I swear, if I find out you're lying, I'm going to put your name on one of those herpes watch websites and put the link up on every social networking site in existence.
some guy just walked up to the bench i was on, backflipped off of it, gave me his number and walked away....i love this city
I save people's lives for a living, but I want to ruin his marriage.
Well regardless of which drugs we choose to do tonight until four in the morning, we are having a wii bowling championship. So choose carefully.
she looked at me completely serious and said "orgasms are 15% Stronger during a hurricane" and started to take all her clothes off
Apparently, my drunken 3AM idea of safety is to send a GPS map of my location to someone 700 miles away. Seriously considering death as a viable alternative to this hangover. Death or Yuengling.
YOU NEED TO STOP BLOWING DUDES ON MY COUCH AT MY PARTIES
YOU NEED TO STOP PROVIDING TEQUILA AT YOUR PARTIES
Crap I still need to get you a wedding gift. I'm just gonna give you a bag full of cash, lube, and condoms. And I'll use furry handcuffs instead of ribbon to tie the gift bag handles together.
Yeah. Not my best idea.
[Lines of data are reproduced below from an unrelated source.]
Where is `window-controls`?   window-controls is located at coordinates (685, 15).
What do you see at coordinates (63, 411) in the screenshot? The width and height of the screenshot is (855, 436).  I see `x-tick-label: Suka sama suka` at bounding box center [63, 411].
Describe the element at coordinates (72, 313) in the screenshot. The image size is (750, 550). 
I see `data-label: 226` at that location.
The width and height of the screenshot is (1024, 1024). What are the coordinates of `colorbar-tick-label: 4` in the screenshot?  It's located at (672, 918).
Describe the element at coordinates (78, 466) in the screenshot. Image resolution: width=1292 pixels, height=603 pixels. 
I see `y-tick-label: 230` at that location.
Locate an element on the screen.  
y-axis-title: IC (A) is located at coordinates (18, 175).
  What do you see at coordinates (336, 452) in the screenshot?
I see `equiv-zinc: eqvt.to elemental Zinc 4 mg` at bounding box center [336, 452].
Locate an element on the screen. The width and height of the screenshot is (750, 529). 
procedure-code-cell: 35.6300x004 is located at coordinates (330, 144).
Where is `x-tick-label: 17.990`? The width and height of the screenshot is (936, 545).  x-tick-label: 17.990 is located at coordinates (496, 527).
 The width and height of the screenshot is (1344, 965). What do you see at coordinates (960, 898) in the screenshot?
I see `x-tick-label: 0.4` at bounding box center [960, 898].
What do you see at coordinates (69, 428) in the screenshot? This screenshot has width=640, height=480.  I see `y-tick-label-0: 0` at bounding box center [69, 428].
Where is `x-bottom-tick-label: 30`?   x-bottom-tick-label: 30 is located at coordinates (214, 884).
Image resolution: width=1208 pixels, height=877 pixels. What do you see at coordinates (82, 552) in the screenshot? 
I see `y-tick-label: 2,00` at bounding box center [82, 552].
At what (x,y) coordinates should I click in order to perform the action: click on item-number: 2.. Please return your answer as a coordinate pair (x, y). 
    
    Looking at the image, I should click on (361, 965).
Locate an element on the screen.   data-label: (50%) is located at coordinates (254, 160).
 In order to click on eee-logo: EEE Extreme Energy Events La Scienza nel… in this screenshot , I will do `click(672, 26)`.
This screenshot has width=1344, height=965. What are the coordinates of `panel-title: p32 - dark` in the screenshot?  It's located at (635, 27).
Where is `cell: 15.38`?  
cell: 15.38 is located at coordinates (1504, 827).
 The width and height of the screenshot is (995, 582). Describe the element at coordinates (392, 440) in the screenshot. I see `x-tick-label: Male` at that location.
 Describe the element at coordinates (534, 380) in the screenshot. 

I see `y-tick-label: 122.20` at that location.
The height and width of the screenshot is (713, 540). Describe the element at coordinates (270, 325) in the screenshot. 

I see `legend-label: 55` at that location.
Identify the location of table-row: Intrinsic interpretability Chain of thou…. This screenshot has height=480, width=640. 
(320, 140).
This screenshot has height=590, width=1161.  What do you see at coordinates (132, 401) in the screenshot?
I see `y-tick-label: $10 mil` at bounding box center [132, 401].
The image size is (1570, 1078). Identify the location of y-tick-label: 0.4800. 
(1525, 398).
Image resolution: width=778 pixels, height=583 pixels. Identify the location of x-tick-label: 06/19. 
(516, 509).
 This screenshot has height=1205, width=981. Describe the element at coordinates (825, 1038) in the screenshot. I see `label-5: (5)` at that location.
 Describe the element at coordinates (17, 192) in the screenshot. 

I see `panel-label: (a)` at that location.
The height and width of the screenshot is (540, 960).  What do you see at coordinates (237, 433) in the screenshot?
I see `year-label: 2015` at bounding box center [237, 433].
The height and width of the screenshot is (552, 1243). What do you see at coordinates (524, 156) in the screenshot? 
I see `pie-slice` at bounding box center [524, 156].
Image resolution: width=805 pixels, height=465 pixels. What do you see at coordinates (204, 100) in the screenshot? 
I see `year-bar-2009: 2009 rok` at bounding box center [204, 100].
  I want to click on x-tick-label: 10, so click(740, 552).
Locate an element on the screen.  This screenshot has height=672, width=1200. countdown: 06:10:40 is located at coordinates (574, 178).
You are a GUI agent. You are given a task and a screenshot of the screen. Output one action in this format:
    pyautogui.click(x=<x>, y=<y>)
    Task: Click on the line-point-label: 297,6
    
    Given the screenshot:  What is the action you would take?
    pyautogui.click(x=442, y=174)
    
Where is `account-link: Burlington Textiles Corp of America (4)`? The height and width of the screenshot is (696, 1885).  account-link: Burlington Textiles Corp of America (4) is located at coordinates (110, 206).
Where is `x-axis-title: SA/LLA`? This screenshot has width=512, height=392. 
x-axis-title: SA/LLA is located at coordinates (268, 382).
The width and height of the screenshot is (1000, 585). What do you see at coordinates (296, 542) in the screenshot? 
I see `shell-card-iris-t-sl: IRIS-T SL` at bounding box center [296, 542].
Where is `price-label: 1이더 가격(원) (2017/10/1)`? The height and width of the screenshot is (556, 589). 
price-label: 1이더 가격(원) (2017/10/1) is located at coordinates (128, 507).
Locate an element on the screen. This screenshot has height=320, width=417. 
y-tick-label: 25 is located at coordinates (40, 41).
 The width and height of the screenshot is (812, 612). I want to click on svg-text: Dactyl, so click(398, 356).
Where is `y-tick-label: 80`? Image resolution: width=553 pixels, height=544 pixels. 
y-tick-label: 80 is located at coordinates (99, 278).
But I'm hoping for the best . And by best, I mean not jail
Would you and/or him be willing to dress up like the phantom, sing me music of the night and then bone the shit out of me? this is important.
You asked me to pick a color between pink and purple, and I said orange; you told me, "okay, that's a truth question". Then you asked if I had ever deep-throated a cupcake...I didn't even know what to say.
My life is a video game called get the drunk princess back to her castle, thank you to all that participated
Last night I made him sit on my bed and finish my burrito bowl as I chanted "brucey" over and over until he was done like they did in Matilda with the chocolate cake
whatcha doing?
lying in bed pretending to be a slug
Need ride home. Girls. Stolen keg. Rolling down streets. Horny girls. No condoms. Rescue needed. girls and beer in exchange for rescue and bacon?
I. Hate. You. Where are you, are said girls cute, and how did you know I bought bacon? And how does this always happen to you?